>> START SUPPLIED PASSAGE

I have received coupons from CC in my email that I printed out and used in the store. So not all say cant be copied. Mine was for 10% off. I also found out that a lot of times when it says web sale only the store will match the price since a lot of times the people will be picking the item up at the local store and taking it from their instore stock.


----------



## alansplace (Apr 30, 2006)

i used a web-scanned $40 off coupon on saturday when i bought my 652 from circuit city. the scanner at the floor register wouldn't scan it and neither would a second register's scanner that the sales person tried. then she typed it in a half dozen times and it errored out each time. the error said that the total purchase was less than what was needed for the coupon. this was incorrect as the coupon specified 'purchase greater than $199'. so she called over another salesperson who tried scanning it with a negative result and then tried typing it in another half dozen times with that same error as a result each time. so they called over a manager and he also tried scanning it (same problem) and typing it in (just once). finally he said 'i'll just take $40 off the ticket'! so i paid $259.99 for my new 652!! 

i'll certainly shop there again with that kind of caring effort by the employees and the management.
--
Alan


----------



## TechDreamer (Jan 27, 2002)

What store in SoCal was this?


----------



## lickwid (Oct 2, 2005)

It's $258.99 online at Circuit City's website this morning. You can also try to use the coupons that are available.


----------



## jmpage2 (Jan 21, 2004)

lickwid said:


> It's $258.99 online at Circuit City's website this morning. You can also try to use the coupons that are available.


Holy cow!!!  That's either a pricing mistake or a sign of an impending price drop. Is there wording on the $40 coupon that it can't be used on sale items?


----------



## mike_camden (Dec 11, 2006)

>> END SUPPLIED PASSAGE
>> START INFORMATION SUPPLIED

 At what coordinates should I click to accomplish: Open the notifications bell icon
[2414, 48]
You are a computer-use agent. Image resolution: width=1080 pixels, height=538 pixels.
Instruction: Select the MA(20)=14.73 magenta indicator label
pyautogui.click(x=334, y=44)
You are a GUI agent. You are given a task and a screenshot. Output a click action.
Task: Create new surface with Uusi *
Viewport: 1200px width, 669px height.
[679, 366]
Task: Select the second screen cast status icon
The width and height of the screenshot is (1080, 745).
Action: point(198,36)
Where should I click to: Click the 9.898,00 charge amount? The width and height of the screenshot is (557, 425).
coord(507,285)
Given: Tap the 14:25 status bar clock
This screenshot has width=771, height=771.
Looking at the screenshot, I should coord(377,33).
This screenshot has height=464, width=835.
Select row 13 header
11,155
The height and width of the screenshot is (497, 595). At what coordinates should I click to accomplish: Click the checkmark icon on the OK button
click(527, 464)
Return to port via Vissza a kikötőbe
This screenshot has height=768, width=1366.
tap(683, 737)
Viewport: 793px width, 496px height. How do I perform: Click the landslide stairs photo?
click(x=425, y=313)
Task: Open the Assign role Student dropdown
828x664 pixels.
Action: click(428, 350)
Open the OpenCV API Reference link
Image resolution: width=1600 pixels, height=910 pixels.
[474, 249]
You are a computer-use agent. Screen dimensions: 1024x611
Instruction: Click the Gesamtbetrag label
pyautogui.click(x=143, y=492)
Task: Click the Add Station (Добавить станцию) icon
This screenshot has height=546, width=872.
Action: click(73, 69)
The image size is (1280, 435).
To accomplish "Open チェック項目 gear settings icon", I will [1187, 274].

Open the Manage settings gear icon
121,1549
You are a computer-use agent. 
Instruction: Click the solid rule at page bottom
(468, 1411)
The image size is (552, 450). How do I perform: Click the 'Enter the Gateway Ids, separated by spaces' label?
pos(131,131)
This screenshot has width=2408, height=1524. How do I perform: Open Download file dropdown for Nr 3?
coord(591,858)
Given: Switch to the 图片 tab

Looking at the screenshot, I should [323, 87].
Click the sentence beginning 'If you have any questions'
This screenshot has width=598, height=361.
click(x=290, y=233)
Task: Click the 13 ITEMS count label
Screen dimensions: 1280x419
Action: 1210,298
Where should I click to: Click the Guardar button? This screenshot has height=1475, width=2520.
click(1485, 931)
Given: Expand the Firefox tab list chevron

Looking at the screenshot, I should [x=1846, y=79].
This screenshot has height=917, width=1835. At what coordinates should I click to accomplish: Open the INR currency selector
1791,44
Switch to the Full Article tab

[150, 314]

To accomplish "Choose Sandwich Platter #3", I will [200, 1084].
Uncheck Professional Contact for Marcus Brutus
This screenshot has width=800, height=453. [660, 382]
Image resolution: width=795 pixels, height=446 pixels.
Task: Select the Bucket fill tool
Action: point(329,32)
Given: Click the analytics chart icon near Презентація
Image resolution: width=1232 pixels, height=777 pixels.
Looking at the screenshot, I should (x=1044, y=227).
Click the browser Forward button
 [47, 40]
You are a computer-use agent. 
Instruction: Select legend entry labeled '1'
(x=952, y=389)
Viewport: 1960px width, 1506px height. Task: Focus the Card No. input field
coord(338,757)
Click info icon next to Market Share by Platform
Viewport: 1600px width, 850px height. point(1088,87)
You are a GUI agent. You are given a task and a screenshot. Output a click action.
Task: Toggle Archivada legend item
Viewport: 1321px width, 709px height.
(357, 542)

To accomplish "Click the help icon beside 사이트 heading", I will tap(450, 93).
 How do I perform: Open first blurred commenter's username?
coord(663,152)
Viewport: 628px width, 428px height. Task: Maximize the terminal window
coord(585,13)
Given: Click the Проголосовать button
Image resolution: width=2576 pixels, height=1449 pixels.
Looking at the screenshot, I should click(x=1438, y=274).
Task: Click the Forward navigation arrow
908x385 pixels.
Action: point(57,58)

>> END INFORMATION SUPPLIED

REQUIREMENTS:
- 1) Write out the part of the Circuit City coupon thread starting with "i'll certainly shop" and going on through "SoCal was this?".
- 2) Answer these questions using the Circuit City coupon thread.
(a) How much of a discount did the coupon received by email give?
(b) How much did alansplace pay for the 652?
(c) What price did lickwid see on Circuit City's website that morning?
- 3) Extend the Circuit City coupon thread from where it stops.
These lines were taken from a separate source.

EXERCISE RESULTS:
- 1)
i'll certainly shop there again with that kind of caring effort by the employees and the management.
--
Alan


----------



## TechDreamer (Jan 27, 2002)

What store in SoCal was this?

- 2)
(a) 10% off
(b) $259.99
(c) $258.99

- 3)
Wow. I guess that made the decision up for me. None are available at any area stores, but I jumped on it. I'll be replacing my wife's Series 2 DT with the Tvio HD!


----------



## jvas64 (Aug 17, 2005)

I, too, had purchased the Tivo HD for 259.99 with the 40 off coupon on Sunday. Then I read this morning that circuit city had the online price for 258.99, so I purchased it and picked it up at the store, took the same coupon and got another 40 off, so the total was 218.99, 237.06 with tax. Now I just have the return the other tivo. Still, not a bad deal for Tivo HD.  :up:


----------



## acheslow (Dec 14, 2000)

Wow, I'm jumping on that too. I just hope I don't get screwed if it ends up being a mistake that they won't honor and I've already cancelled by order with tivo.com


----------



## acheslow (Dec 14, 2000)

I called Circuit City to try and use a 10% coupon that I got through AAA and they said they couldn't honor the discount since the product was already discounted... so I guess the $40 off is legit. I ordered two and with 3-day shipping I'll get them sooner than I would have through tivo.com anyway


----------



## ZeoTiVo (Jan 2, 2004)

if an exec frpm Circuit City responsible for coupon promotions reads this thread he would probably havea heart attack


----------



## wolflord11 (Jan 17, 2007)

jmpage2 said:


> Why, because I pointed out that not everyone might get in on this deal? Wow, so sorry to have offended you oh mighty coupon expert.


Seems to be MANY getting the Discounts off with Coupons. Do not see many bitc**ng here.....

As the TivoHD is a new product out, ALL retail outlets are going to be giving discounts etc in the hopes of making more sales. Its called a "Price War".

Good for the Consumers, not so good for the Stores as there profit margin per unit drops.

But in the end, We, the Consumer wins!


----------



## jmpage2 (Jan 21, 2004)

jvas64 said:


> I, too, had purchased the Tivo HD for 259.99 with the 40 off coupon on Sunday. Then I read this morning that circuit city had the online price for 258.99, so I purchased it and picked it up at the store, took the same coupon and got another 40 off, so the total was 218.99, 237.06 with tax. Now I just have the return the other tivo. Still, not a bad deal for Tivo HD.  :up:


I did the same thing. I ordered online for store pickup, and when I showed up they were willing to do the $40 off (a CSR there had helped me before with other stuff and was very nice about it). The coupon does state "does not apply to special promotions, etc" and the Tivo price at $258 is definitely listed as a sale price on the CC website, but, sometimes these things slip through the cracks. Personally I think the unit is too new for them to know much about it.

At $218 it's more than likely below their cost and they aren't making anything on this, unless Tivo kicks them some money back when you activate the service.

The $80 savings will go nicely towards a hard drive upgrade on the unit!


----------



## MediaLivingRoom (Dec 10, 2002)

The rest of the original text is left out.